+++ MATERIAL TO PROCESS +++

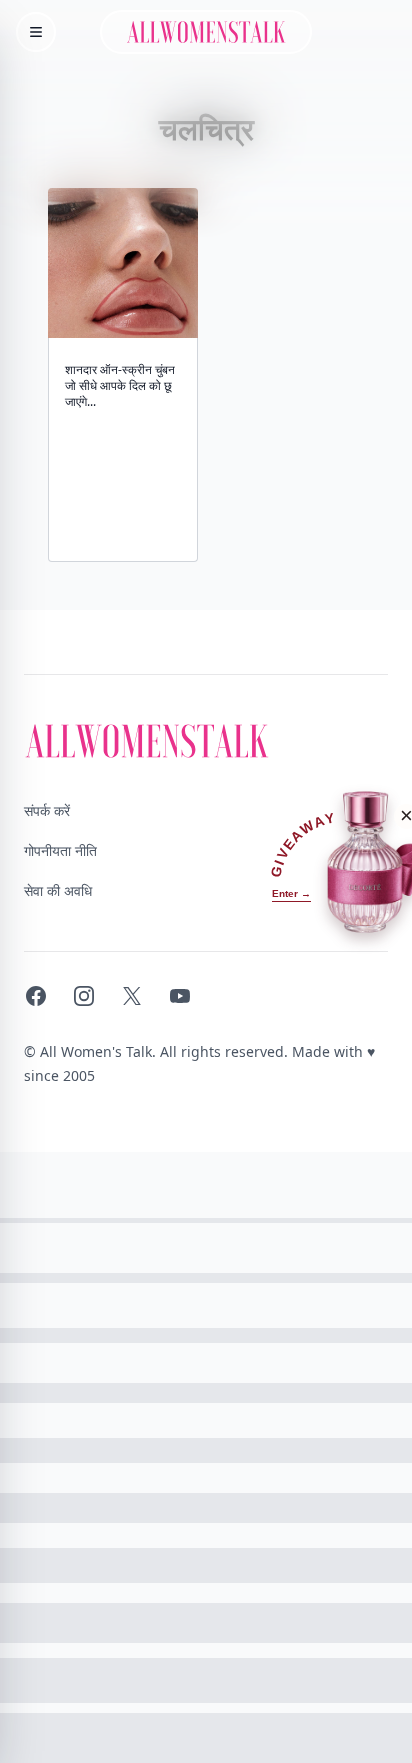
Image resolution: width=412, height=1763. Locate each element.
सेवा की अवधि (58, 890)
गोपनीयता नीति (60, 850)
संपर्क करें (47, 810)
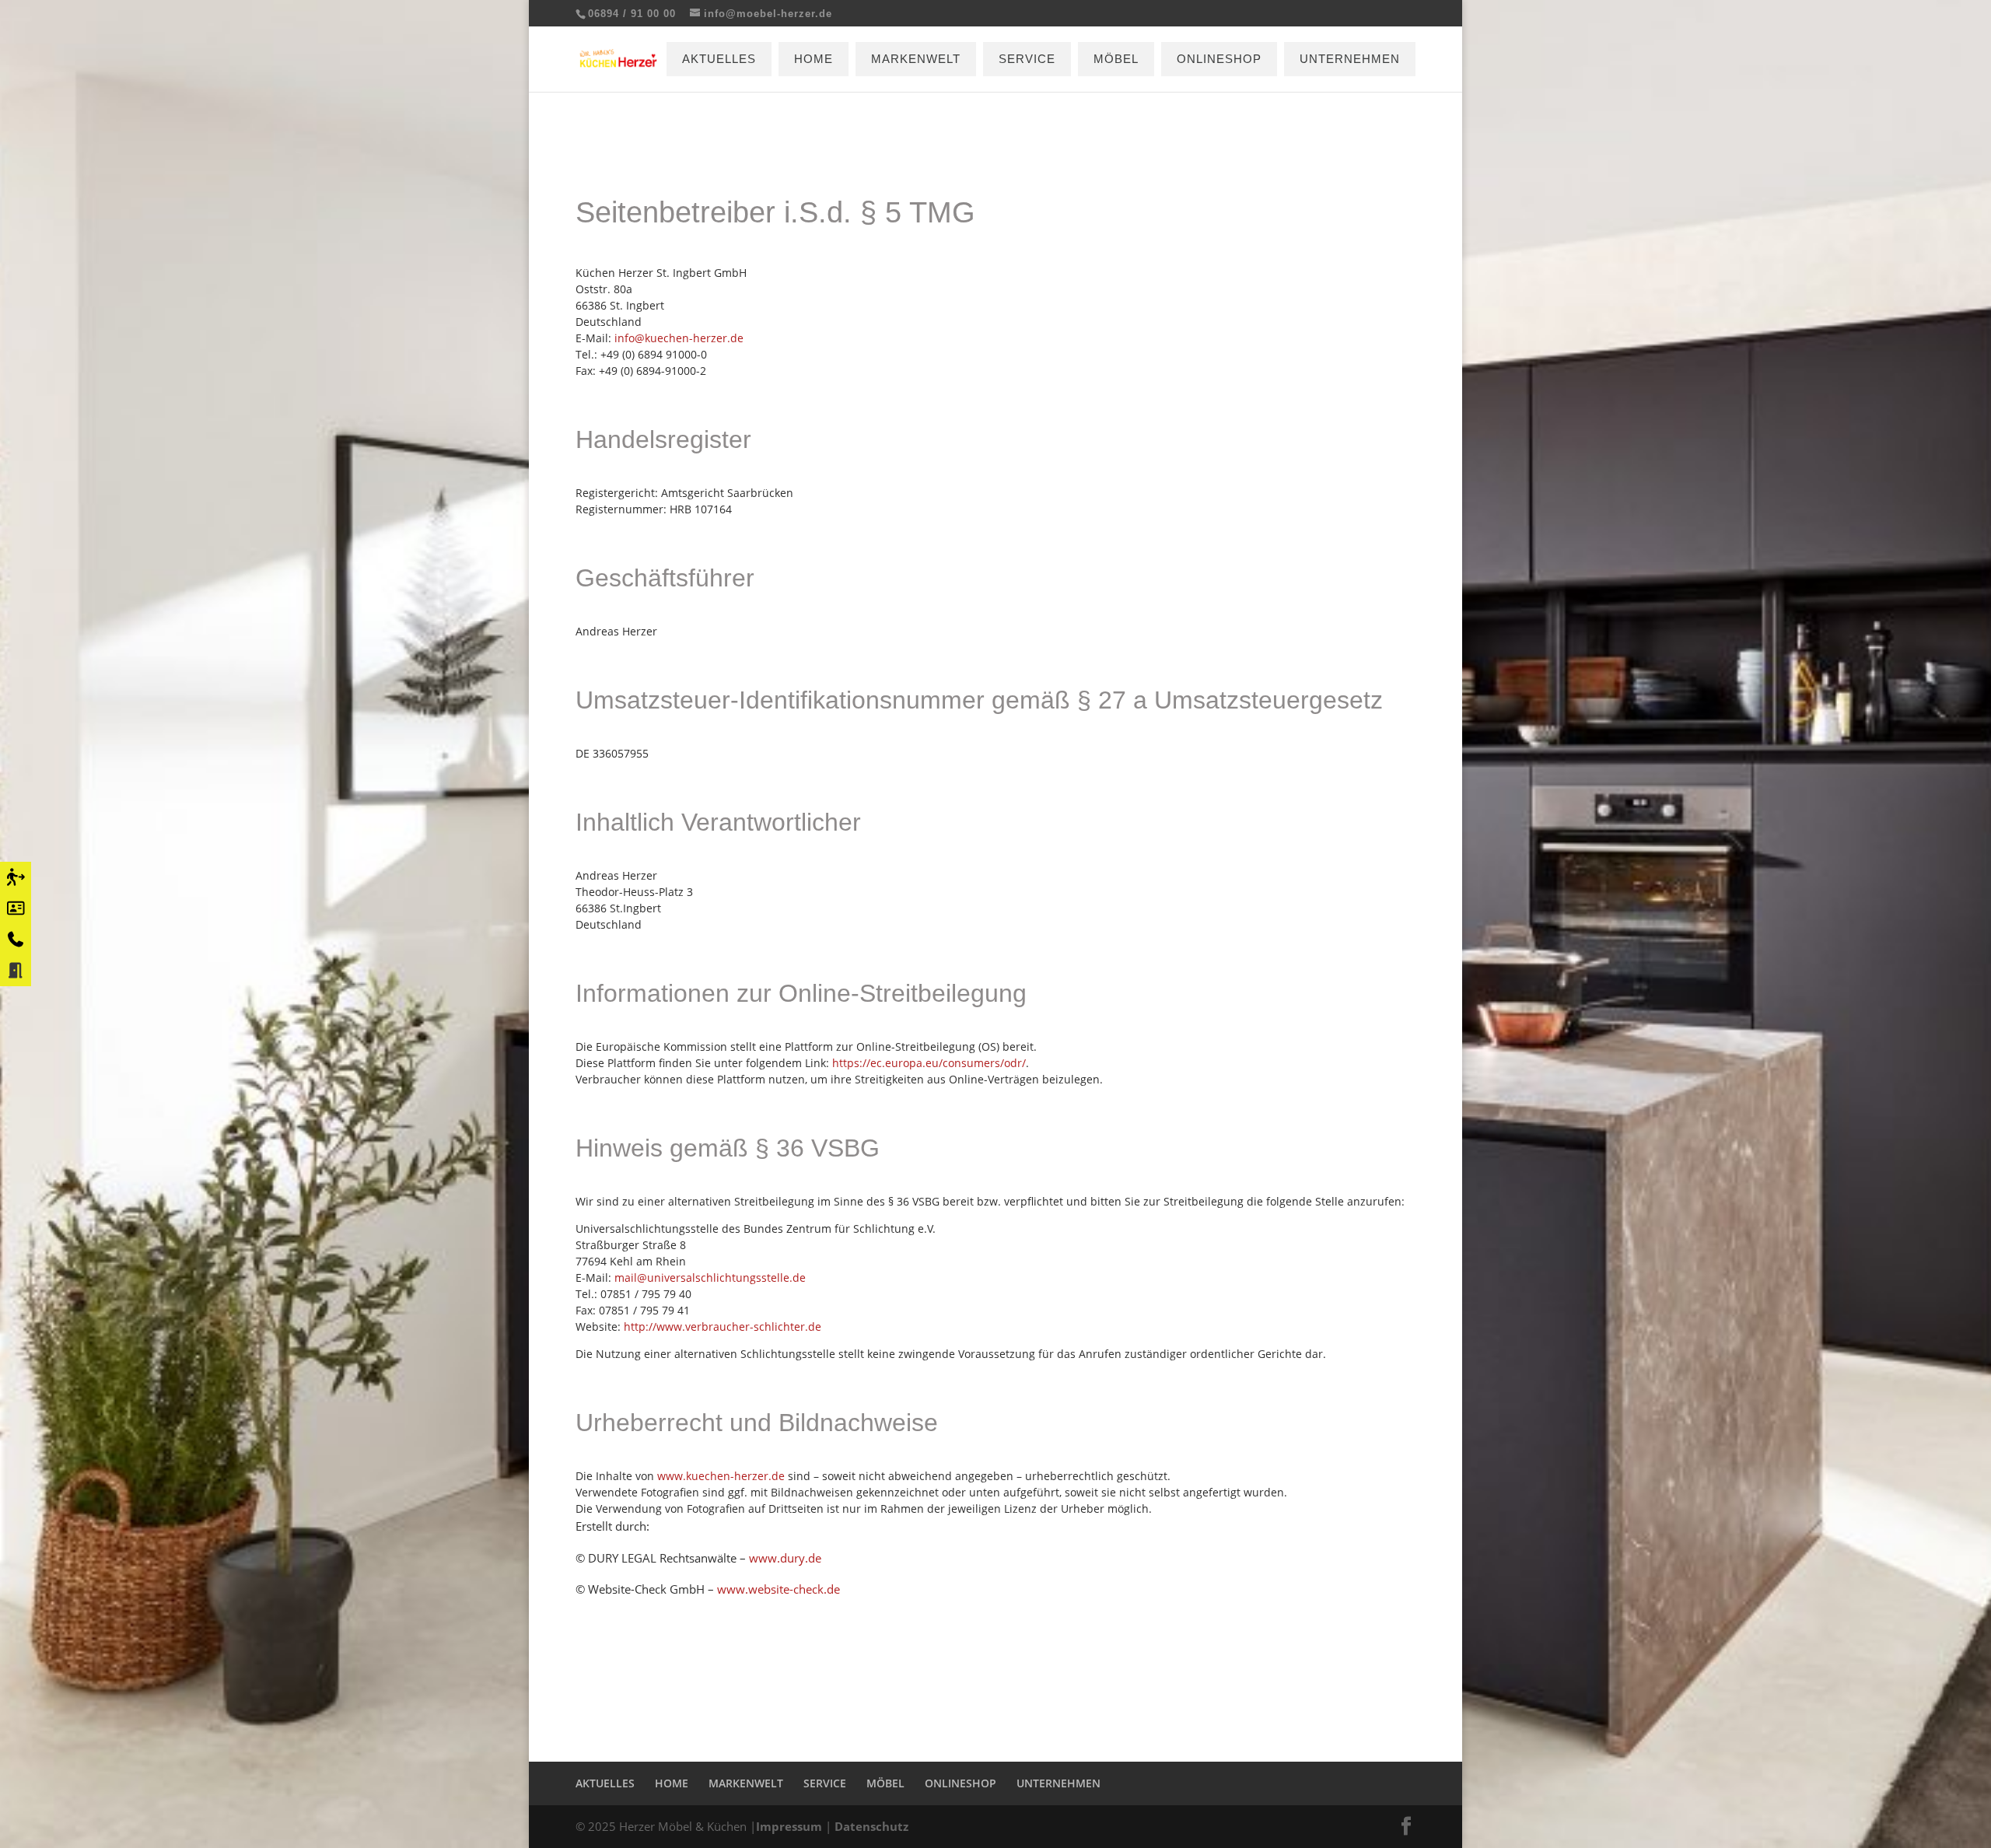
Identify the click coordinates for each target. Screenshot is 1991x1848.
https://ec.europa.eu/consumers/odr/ (929, 1062)
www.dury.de (785, 1558)
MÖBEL (1116, 58)
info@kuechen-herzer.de (679, 338)
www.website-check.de (778, 1589)
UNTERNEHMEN (1350, 58)
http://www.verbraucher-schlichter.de (722, 1326)
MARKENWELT (916, 58)
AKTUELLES (719, 58)
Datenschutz (871, 1826)
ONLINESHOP (1219, 58)
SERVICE (1027, 58)
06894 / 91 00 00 (632, 13)
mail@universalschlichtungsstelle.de (710, 1277)
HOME (813, 58)
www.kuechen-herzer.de (721, 1475)
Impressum (789, 1826)
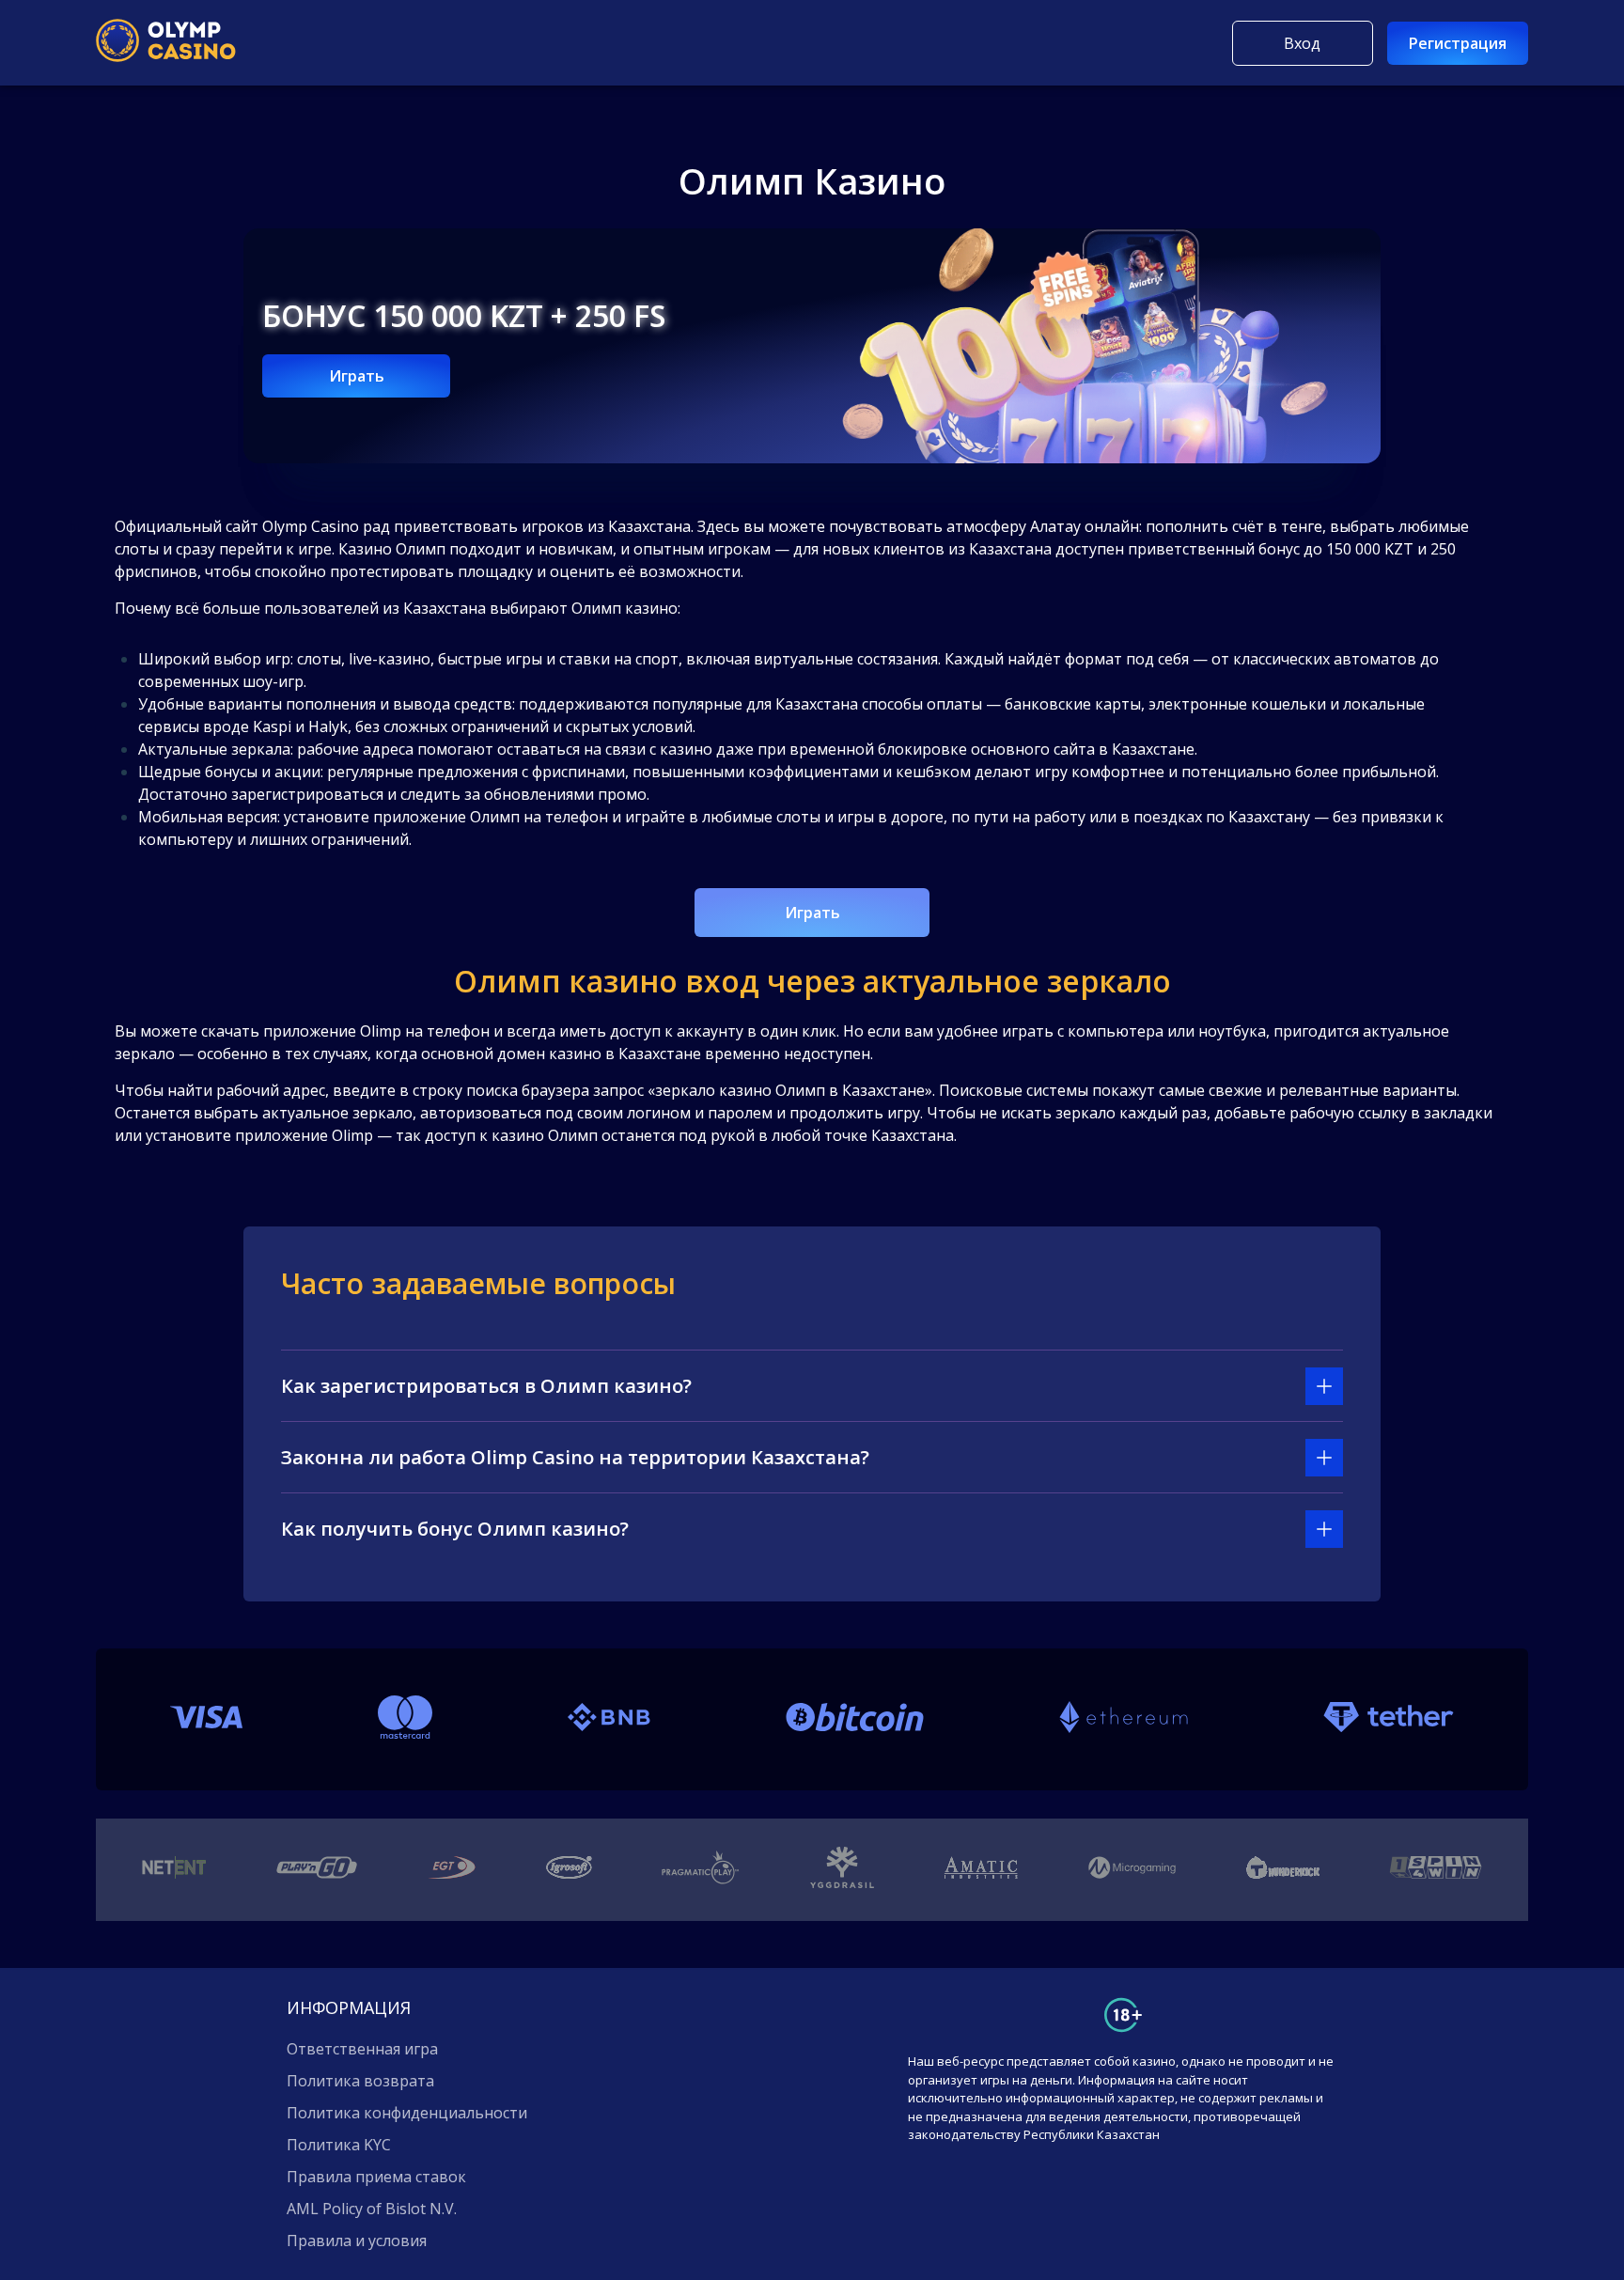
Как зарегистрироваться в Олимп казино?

+++

YOUR OBJECTIVE:
When you repeat the material above, keep every word exact and leave out the pictures.

RESPONSE BELOW:
Image resolution: width=412, height=1763. Locate each element.
सेवा की अवधि (58, 890)
गोपनीयता नीति (60, 850)
संपर्क करें (47, 810)
Identify the click coordinates for each target. Screenshot is 1991x1848.
https://ec.europa.eu/consumers/odr/ (929, 1062)
www.dury.de (785, 1558)
MÖBEL (1116, 58)
info@kuechen-herzer.de (679, 338)
www.website-check.de (778, 1589)
UNTERNEHMEN (1350, 58)
http://www.verbraucher-schlichter.de (722, 1326)
MARKENWELT (916, 58)
AKTUELLES (719, 58)
Datenschutz (871, 1826)
ONLINESHOP (1219, 58)
SERVICE (1027, 58)
06894 / 91 00 00 (632, 13)
mail@universalschlichtungsstelle.de (710, 1277)
HOME (813, 58)
www.kuechen-herzer.de (721, 1475)
Impressum (789, 1826)
Как зарегистрироваться в Олимп казино?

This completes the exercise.